On the rare occasions when her name does crop up, Quin is normally cited as an English-language extension to the nouveau roman of Robbe-Grillet and Simon, Duras and Sarraute. Berg, her debut novel and most accessible work, certainly displays some of the characteristics associated with these authors – fluid movement between voices and perspectives, flashbacks and embedded dialogue, and a design that makes the reader take on an active role in weaving together the threads of an incompletely revealed narrative.
However, far from being a Francophile imitation, Berg is a delicious cocktail of influences. Just as Ulysses married classical form with quotidian content, Berg plays the formal strategies of the nouvelle roman and the Oedipal melodrama of Greek tragedy against the prosaic Englishness of rainy off-season Brighton. The banal trappings of the kitchen-sink drama - clipped manners, small talk about the weather, cups of tea and pet budgerigars – are fed through the formal machinery of Quin’s more cosmopolitan influences. Perhaps this is why Berg manages to feel both quintessentially English and completely un-English at the same time.
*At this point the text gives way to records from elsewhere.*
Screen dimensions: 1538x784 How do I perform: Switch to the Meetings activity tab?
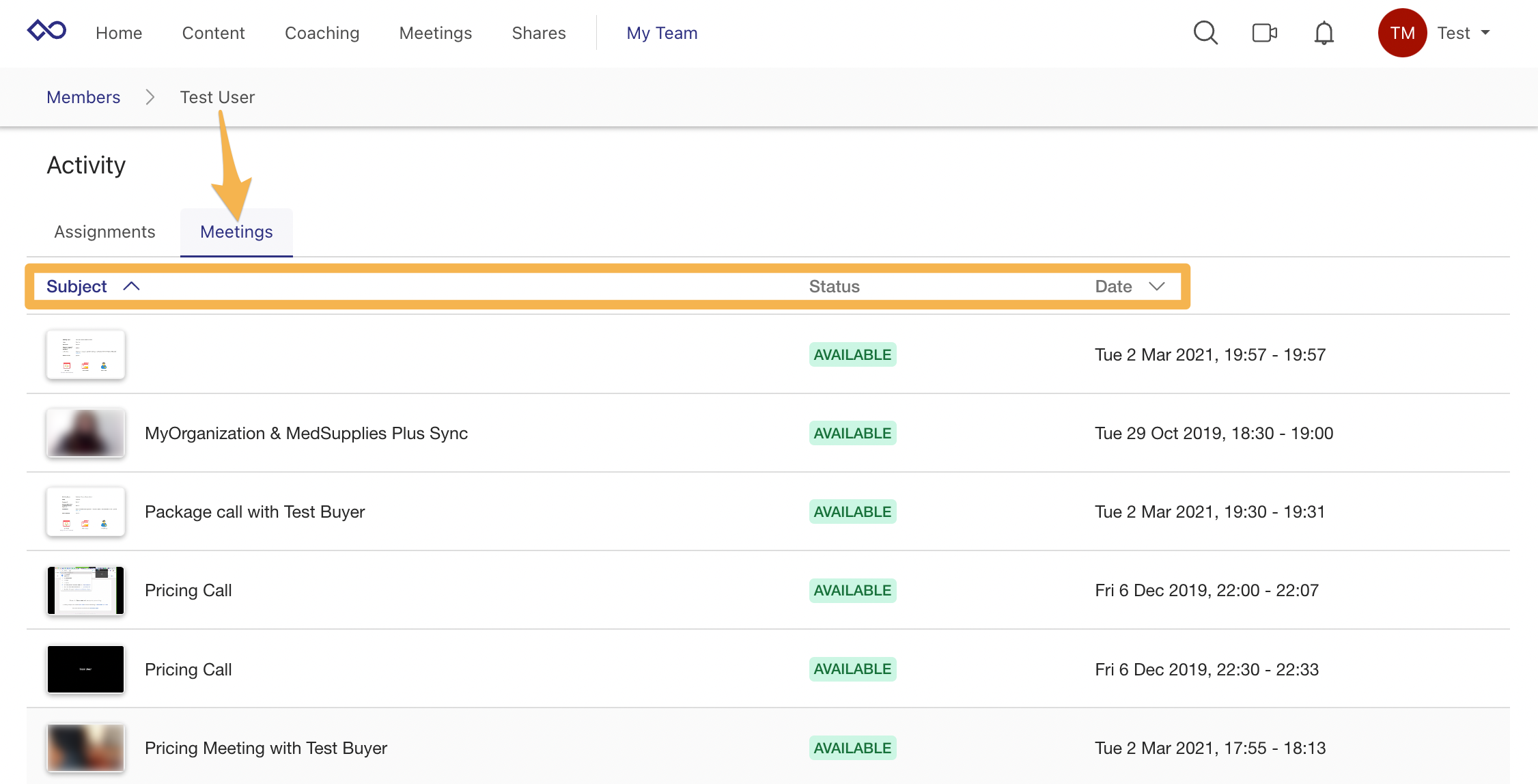[x=236, y=232]
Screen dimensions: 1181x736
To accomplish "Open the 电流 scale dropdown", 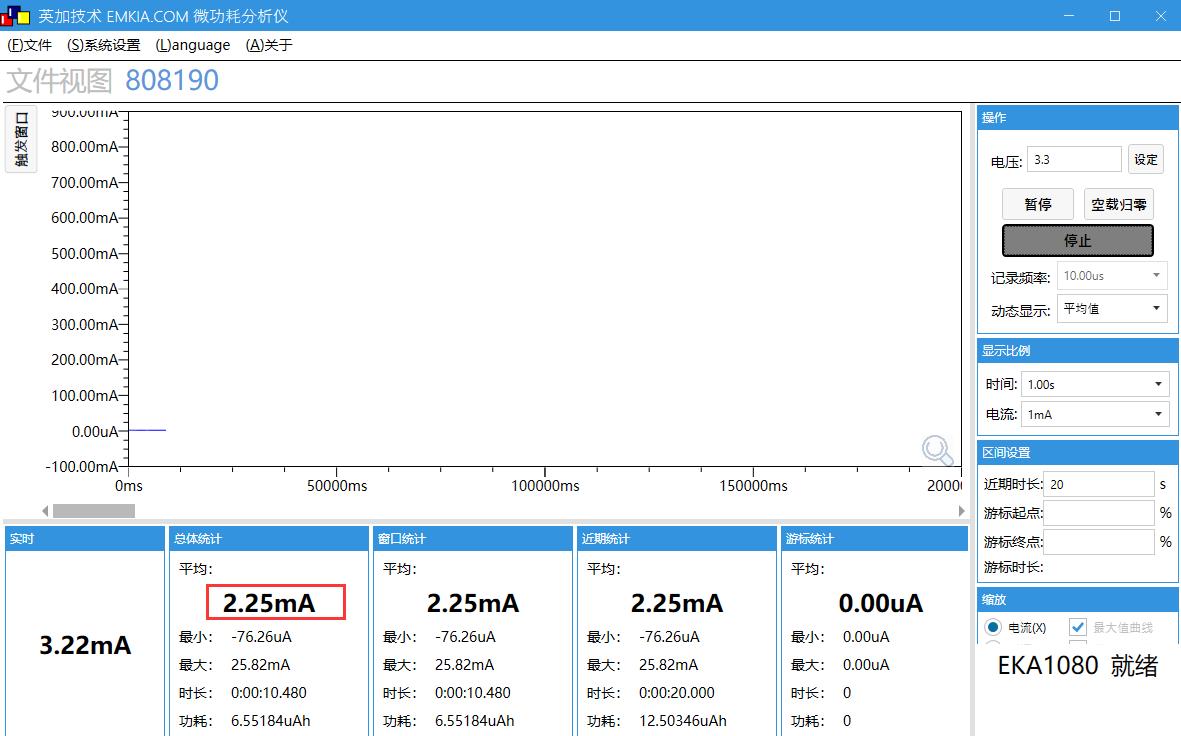I will [x=1094, y=414].
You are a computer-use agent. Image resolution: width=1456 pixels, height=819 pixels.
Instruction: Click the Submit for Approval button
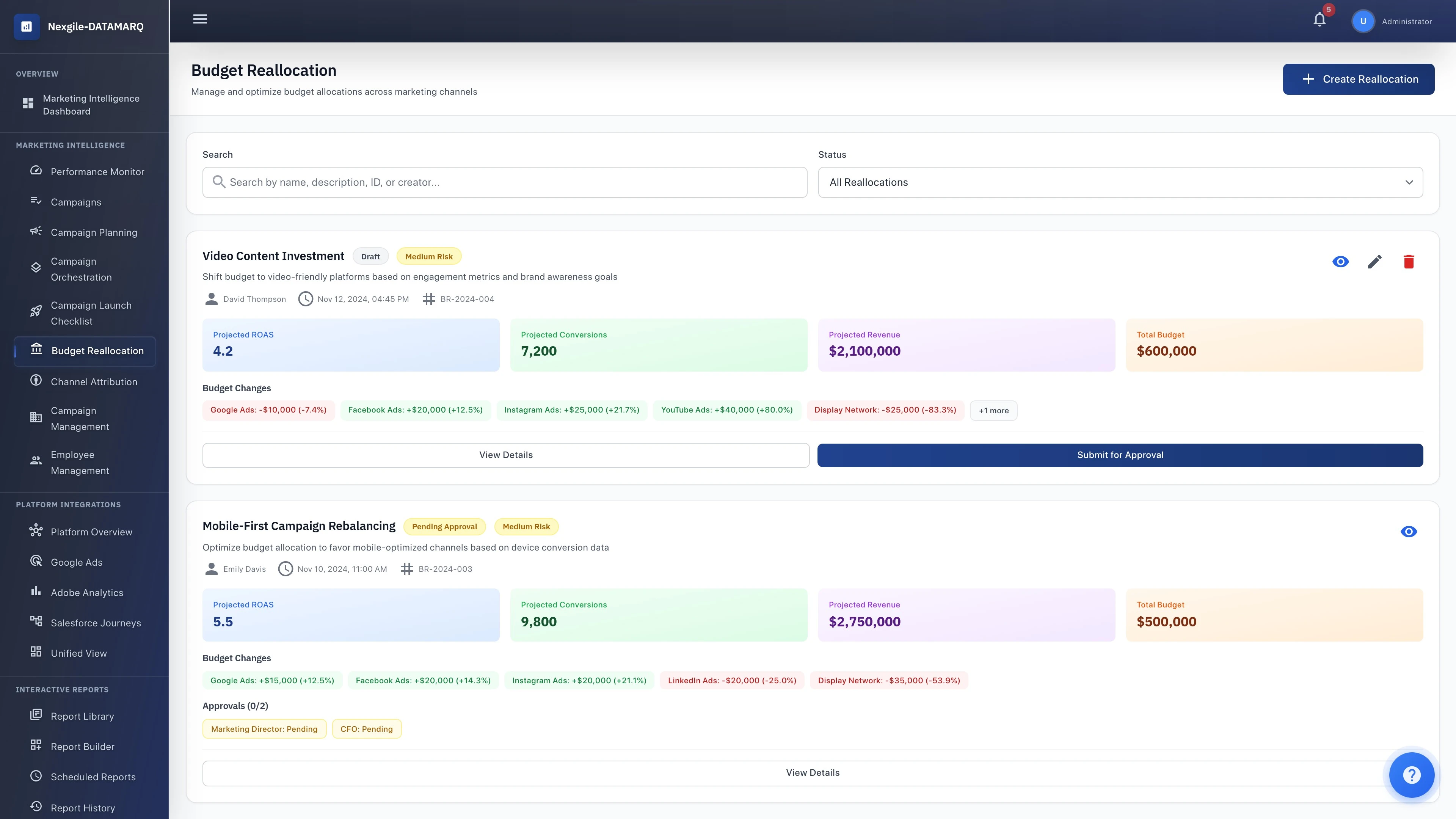coord(1120,455)
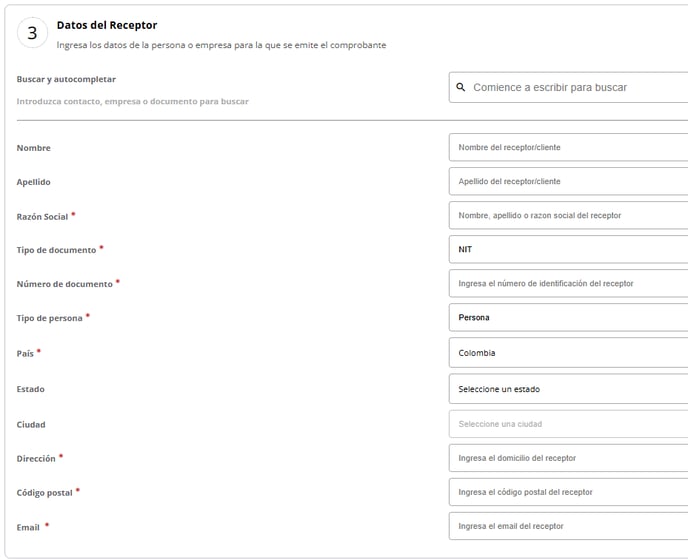Open the Ciudad dropdown
688x560 pixels.
[568, 424]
A novel shot through with the rites, taboos and genre codes of Greek tragedy, Berg slaps its cards on the table from the first sentence: ‘A man called Berg, who changed his name to Greb, came to a seaside town intending to kill his father’. This ‘more is more’ approach to symbolism will later see Berg narrowly avoid being raped by his father while dressed up in their mutual lover’s clothes, before consummating his long-procrastinated parricide with a mannequin. Berg is not the sort of novel that wastes too much time trying to hide from its own artifice.
Indeed, Berg draws attention to the constructedness of its form at every turn. It bounces off the expectations and inevitabilities transmitted through its literary reference points. Like Hamlet, Berg is structured around a claustrophobic build-up of tension, delaying the act of violence that we know will define and demarcate its form. We peer out through Berg’s eyes as he lurks in wait for his father and his mistress from behind the flimsy partition separating their pokey adjoining rooms. This spatial constraint is channeled by the terse sentences of Quin’s disjointed prose, a crescendo of broken images filtered through the mind of the protagonist.
While she occasionally strays into ham-fisted territory, Quin’s prose is more often wonderfully economic and controlled. Here is Berg remembering his mother waving him goodbye as his train pulls away: “Confronted by her flushed face from the neck up, her hands fluttering; the faded brilliance of a saved-up birthday brooch on her nylon-fur coat lapel, the rusty pin at the edge that always caught something in your throat”. The imagery combines the internal and external, a narrative eye infused with the figures of Berg’s conflicted thought.
For all its attentiveness to form, Berg is ultimately a novel that addresses, through its Freudian framework, the absurdity of our condition. Berg’s perspective provides the meeting ground for the novel’s high and low reference points: part Oedipus, part contemporary Angry Young Man, and part narrative focal point in the manner of Robbe-Grillet’s Jealousy. The common thread that unites these themes is the condition of absurdity. In exchanging the suffocating banality of domestic life for the histrionics of revenge tragedy, Berg merely succeeds in swapping one form of absurdity for another. Even in death there is no escape from cliché.